Collected data entries
-=-=-

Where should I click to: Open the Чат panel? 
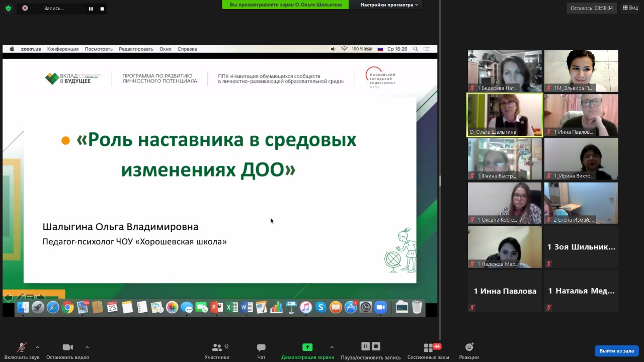click(x=261, y=350)
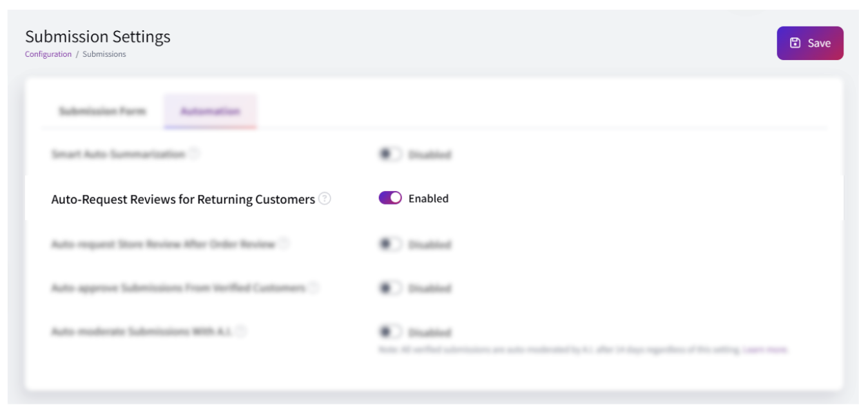Viewport: 868px width, 409px height.
Task: Open help icon for Auto-moderate Submissions With A.I.
Action: (241, 331)
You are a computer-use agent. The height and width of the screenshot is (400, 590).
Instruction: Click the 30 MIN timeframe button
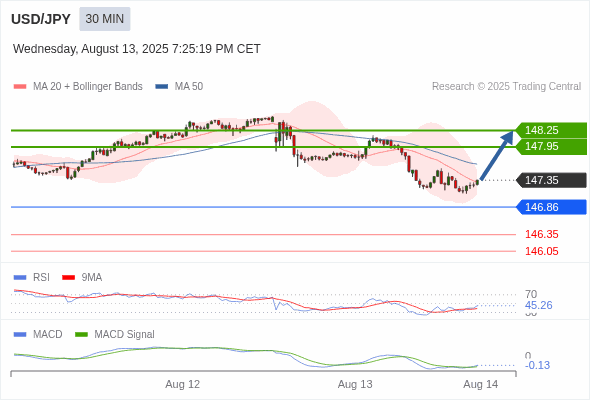[x=105, y=19]
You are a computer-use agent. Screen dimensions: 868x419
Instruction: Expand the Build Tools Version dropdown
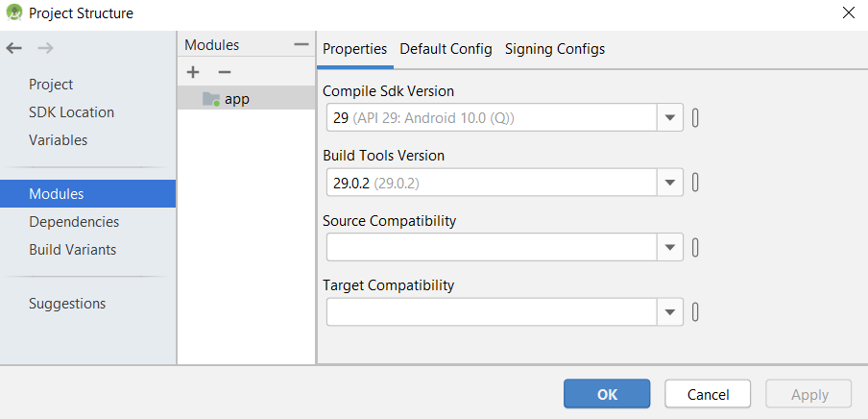670,183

-=-=-

### Problem to solve
Word for word and without any pictures, return all of the lines above.

### Response
Where should I click to: Open the Чат panel? 
click(x=261, y=350)
Viewport: 868px width, 409px height.
Task: Open help icon for Auto-moderate Submissions With A.I.
Action: (241, 331)
You are a computer-use agent. The height and width of the screenshot is (400, 590).
Instruction: Click the 30 MIN timeframe button
[x=105, y=19]
You are a computer-use agent. Screen dimensions: 868x419
Instruction: Expand the Build Tools Version dropdown
670,183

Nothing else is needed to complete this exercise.